What the task asks
Could you set down exactly the lines of the data below, starting at the one that holds "Instruction: Click the Mexico flag icon" and ending at the one that holds "is (1064, 860).", both included, and only those?

● ● ● ● ● ● ●

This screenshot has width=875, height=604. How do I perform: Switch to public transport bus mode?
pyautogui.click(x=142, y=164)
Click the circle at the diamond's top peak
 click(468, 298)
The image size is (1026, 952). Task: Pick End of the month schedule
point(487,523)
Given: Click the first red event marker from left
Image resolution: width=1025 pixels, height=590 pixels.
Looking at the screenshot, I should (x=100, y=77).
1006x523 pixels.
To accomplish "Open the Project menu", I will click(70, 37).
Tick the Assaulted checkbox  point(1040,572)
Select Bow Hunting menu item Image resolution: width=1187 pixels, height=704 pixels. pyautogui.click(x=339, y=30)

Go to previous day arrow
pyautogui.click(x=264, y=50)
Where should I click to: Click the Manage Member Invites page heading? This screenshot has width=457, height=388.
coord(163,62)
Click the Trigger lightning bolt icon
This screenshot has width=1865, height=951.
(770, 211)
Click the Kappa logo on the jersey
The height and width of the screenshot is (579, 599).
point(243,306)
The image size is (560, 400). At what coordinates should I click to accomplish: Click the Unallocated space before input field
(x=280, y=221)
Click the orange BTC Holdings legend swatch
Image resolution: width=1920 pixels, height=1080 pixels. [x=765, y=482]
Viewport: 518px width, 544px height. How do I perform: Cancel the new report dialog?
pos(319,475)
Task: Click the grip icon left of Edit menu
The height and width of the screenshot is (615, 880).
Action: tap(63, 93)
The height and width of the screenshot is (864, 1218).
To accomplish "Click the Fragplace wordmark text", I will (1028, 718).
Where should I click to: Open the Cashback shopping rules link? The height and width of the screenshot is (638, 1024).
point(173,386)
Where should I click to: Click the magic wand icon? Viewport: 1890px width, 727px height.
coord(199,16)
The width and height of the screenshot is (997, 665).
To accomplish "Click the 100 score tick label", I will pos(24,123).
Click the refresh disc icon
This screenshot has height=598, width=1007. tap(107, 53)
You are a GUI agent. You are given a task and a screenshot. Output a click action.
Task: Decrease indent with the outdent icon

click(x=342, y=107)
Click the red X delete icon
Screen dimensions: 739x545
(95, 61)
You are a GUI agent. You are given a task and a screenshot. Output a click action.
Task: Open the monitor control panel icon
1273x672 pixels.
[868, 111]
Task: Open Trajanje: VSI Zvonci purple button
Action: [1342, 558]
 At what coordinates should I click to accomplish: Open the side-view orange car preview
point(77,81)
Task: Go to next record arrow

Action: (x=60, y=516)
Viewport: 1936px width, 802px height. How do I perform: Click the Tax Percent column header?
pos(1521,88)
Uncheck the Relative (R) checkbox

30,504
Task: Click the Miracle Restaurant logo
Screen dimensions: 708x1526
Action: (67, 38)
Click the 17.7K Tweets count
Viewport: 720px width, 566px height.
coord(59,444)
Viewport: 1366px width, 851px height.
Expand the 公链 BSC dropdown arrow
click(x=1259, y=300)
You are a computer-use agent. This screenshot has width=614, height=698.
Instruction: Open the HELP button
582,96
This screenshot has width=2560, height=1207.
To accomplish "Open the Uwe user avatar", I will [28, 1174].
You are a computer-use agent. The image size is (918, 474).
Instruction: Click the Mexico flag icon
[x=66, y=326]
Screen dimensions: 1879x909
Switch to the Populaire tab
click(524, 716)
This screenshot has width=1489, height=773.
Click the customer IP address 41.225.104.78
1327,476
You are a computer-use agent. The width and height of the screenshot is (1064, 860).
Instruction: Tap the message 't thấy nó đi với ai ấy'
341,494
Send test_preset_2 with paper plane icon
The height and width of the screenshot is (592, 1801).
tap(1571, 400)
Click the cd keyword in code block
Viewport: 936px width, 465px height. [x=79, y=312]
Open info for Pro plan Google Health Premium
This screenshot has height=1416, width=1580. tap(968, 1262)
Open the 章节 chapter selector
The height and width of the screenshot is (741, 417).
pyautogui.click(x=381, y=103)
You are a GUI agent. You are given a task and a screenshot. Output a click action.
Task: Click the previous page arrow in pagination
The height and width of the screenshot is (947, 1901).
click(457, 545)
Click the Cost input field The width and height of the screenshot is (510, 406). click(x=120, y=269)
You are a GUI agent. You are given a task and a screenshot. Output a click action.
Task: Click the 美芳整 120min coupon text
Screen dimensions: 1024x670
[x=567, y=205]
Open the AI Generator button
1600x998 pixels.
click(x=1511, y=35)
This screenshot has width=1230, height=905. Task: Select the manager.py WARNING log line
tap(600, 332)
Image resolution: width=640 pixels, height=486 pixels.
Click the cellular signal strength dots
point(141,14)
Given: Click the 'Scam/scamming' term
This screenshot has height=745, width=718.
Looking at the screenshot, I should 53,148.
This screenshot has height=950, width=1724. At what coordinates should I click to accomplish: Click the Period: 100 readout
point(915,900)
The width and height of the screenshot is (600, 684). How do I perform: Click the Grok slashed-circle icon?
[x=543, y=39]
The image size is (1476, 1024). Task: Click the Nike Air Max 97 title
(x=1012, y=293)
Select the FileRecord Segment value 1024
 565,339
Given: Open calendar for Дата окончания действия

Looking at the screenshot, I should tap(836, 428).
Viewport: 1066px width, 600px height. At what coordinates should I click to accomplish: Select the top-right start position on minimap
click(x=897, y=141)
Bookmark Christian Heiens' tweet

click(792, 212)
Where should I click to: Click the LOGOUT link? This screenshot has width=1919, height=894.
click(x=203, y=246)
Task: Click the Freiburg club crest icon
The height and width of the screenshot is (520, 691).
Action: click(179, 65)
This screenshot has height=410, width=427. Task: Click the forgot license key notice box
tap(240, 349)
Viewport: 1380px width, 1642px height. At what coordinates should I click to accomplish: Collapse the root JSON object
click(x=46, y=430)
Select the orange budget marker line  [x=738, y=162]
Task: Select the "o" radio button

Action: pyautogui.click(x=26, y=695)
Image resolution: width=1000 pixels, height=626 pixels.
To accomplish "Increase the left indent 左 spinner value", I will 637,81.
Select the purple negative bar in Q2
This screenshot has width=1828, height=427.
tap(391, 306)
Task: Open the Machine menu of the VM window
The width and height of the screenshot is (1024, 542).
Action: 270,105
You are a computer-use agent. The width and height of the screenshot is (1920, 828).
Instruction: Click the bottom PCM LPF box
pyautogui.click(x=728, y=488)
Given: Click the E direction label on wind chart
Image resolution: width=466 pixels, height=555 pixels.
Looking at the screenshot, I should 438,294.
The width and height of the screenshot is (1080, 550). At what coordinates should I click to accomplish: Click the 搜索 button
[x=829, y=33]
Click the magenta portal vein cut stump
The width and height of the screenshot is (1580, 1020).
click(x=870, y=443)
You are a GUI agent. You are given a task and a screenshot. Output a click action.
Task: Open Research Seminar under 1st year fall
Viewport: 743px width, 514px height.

● ● ● ● ● ● ●

Response
Instruction: Click the Mexico flag icon
[x=66, y=326]
Screen dimensions: 1879x909
Switch to the Populaire tab
click(524, 716)
This screenshot has width=1489, height=773.
Click the customer IP address 41.225.104.78
1327,476
You are a computer-use agent. The width and height of the screenshot is (1064, 860).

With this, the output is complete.